A career as a social worker
Thinking of becoming a social worker? In this article we outline the role of the social worker, social work courses and finding social worker jobs when you've qualified.
13th January 2011
A career as a social worker
Being a social worker can be an incredibly challenging but rewarding career path, and all kinds of people are social workers. A large proportion of social work students have already worked in a previous career, and they often decide to become a social worker because of an influence from that previous career or from something in their personal life.
To become a social worker you need to be degree qualified in social work and eligible to apply for GSCC registration. Postgraduates can opt for the two year MA if their first degree is in a relevant subject, or undergraduates can take the three year BA course. Whichever option you decide upon, the social work degree qualifies you to work in all social work settings such as residential, domiciliary, and healthcare.
Working life as a social worker
Whichever setting you choose to work in, being a social worker is all about developing relationships with people. You will be helping someone to live their life better and get more fulfillment from it.
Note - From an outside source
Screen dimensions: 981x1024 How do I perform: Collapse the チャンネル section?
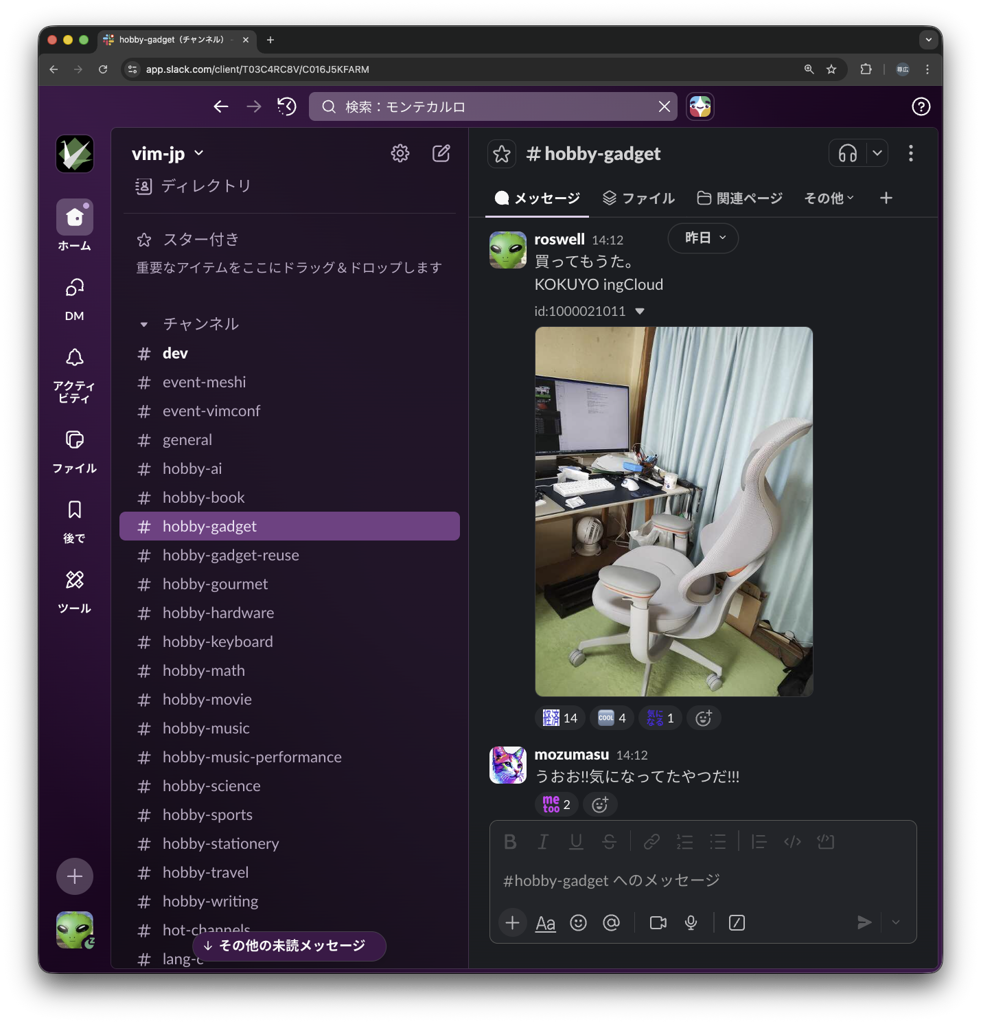(144, 324)
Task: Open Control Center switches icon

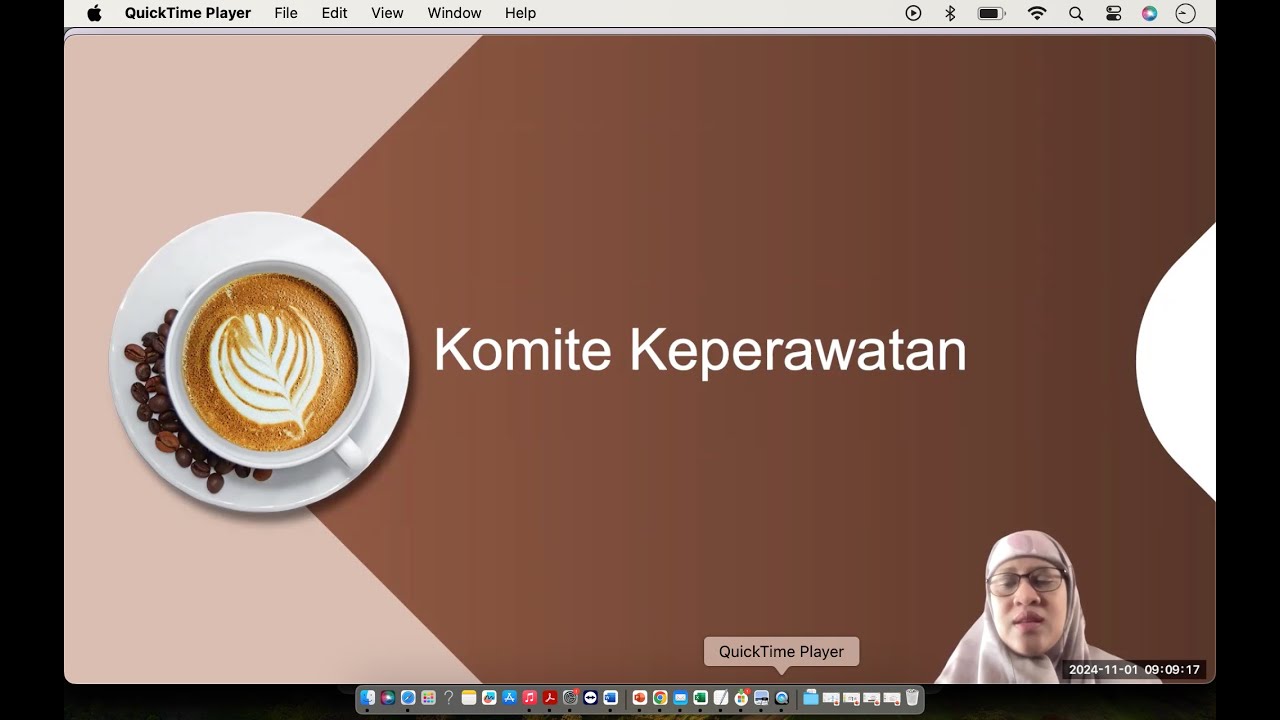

You will be part of an inter-disciplinary team of healthcare professionals and will have regular interaction with other qualified professionals in order to provide the best possible care for someone.
If you work in healthcare setting, you could be based in a hospital assessing patients about to be discharged in order to plan the ongoing care provisions necessary for them to leave hospital. For example, this may involve arranging home care services or finding a nursing care placement in a residential home. No two people have the same needs and an individual assessment process is key to providing the appropriate level of care and support.
Working in a community setting as a social worker still involves working directly with clients to give an individual level of service, but there may or may not be any medical needs to consider. There are both adult and children’s social workers based in the community working with a variety of different clients. A social worker specialising in mental illnesses might work with an elderly client who is suffering from dementia to implement a comprehensive care package appropriate to the severity of the illness. It will be the social worker’s responsibility to monitor the care provided and where necessary, look for a permanent nursing care placement to ensure the client has access to care 24 hours a day.
As a social worker working with a group of clients there will always be team meetings to discuss the current case load, raise concerns about any particular client and care records to update after every meeting with a client. Records form a large part of the process of assisting a client and they may be called upon if a case is going before a court.
How to get onto a social work degree course
Social work is quite a difficult course to get into, and you have to demonstrate commitment to the course in your personal statement before you have even been selected for interview. It’s crucial to show a full understanding of the industry and what you think your career ambitions in social work may be.
It’s also advisable to undertake some kind of voluntary experience in a social work environment if you’ve not done anything like this before. You could volunteer with a charity working with adults, children or the elderly, or with a community healthcare organisation if you’re focussed on a social work career in a healthcare setting.
Your personal statement is the key to a successful application. It’s your chance to talk directly to the admissions officer about why you’re suitable for the course and what your ambitions are for your career. Use your voluntary experience here to back up any statements made about your understanding of the industry and how you view the role of a social worker. You then need to give details of why you would be suitable for the role and what qualities you have that will benefit you as a future qualified social worker.
It’s also important to display an understanding of current health initiatives that might be relevant to a social worker. The ‘Nothing ventured, nothing gained: risk guidance for people with dementia’ document was published on 10th November 2010 and is the latest evidence-based and person-centered advice about proportionate risk management for those living with dementia. It will have an impact on social workers in both the community and healthcare settings and showing in your personal statement that you are aware of this new guidance will definitely be a benefit to you.
Once you’ve written a draft of the personal statement you should go back over it to proof read and edit out any errors or repetitions. It should flow as a one continuous voice speaking about your commitment to becoming a social worker.
Getting a job when you’re a qualified social worker
Social worker jobs are more often than not advertised online now, so you can look at a whole range of social worker jobs here. As you progressed through your training and completed various practical placements, you should have gained a wider understanding of the industry sector you want to work in. You can search for social work vacancies just in this sector if you choose, or you can look at the jobs in your local area if you’re not looking at relocating.